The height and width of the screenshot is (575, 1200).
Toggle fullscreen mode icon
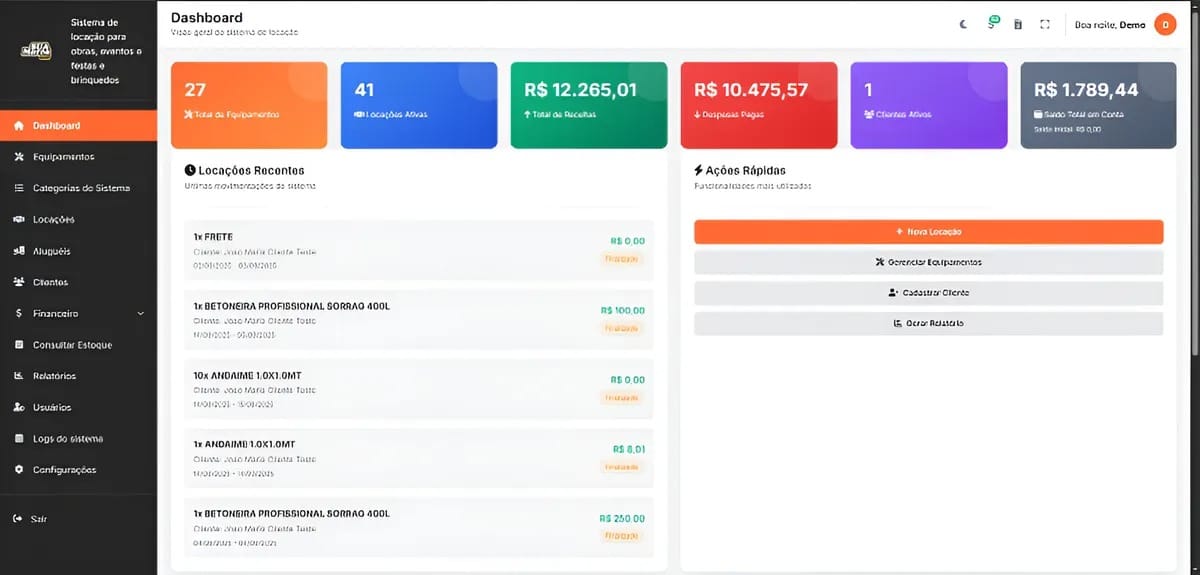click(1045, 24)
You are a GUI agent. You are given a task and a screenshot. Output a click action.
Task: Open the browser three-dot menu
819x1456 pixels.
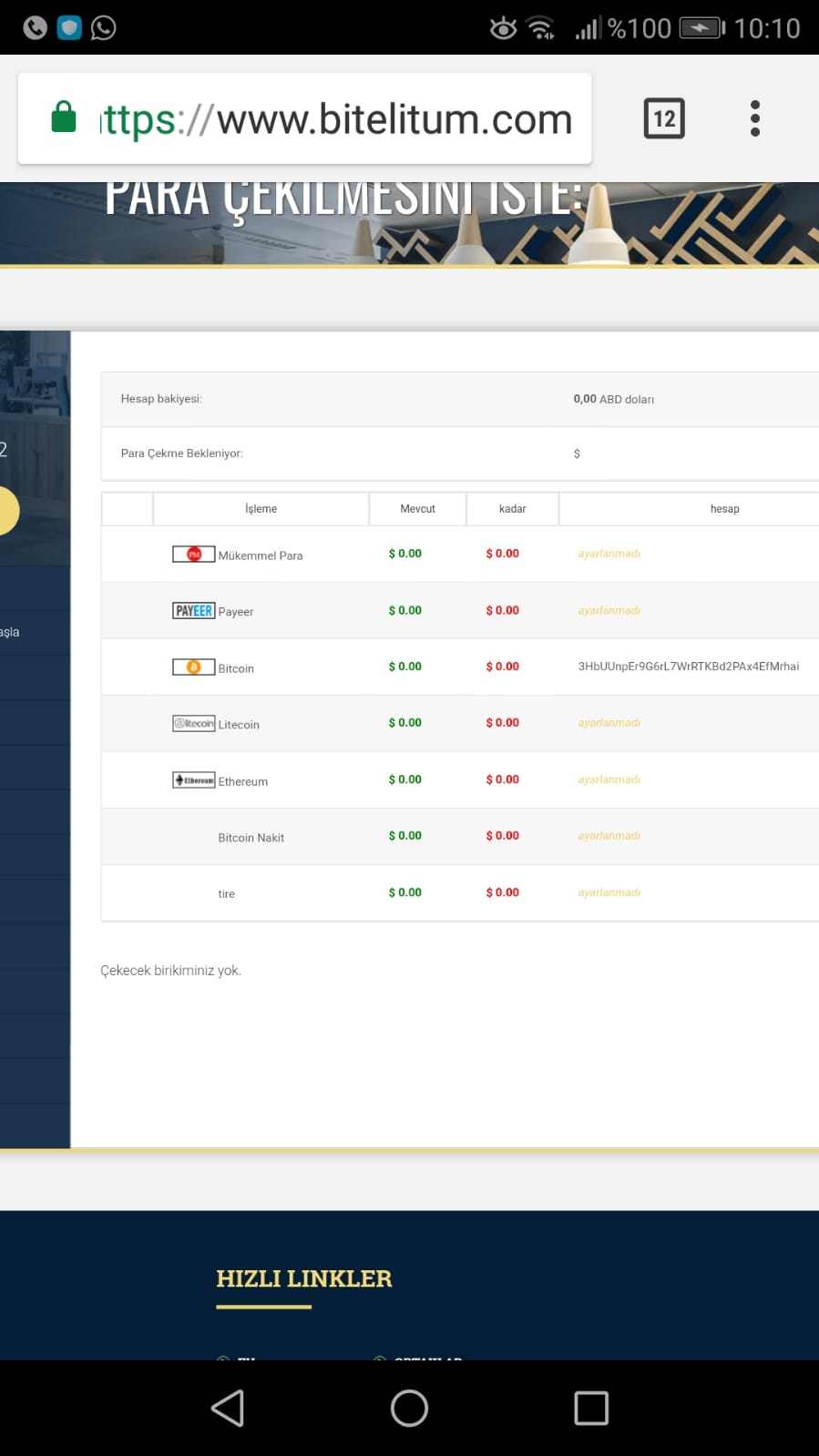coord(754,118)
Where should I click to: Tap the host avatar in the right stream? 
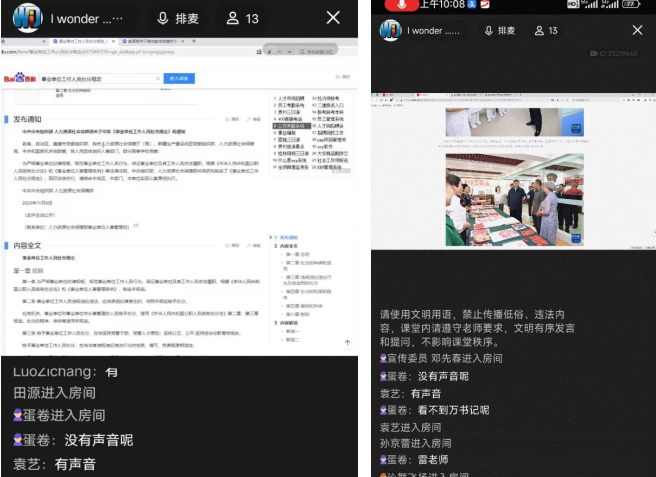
_ _ _
## What is being asked
Tally the lines of the listing that include "screenshot". Reply with nothing but the count.

## Solution for this problem
2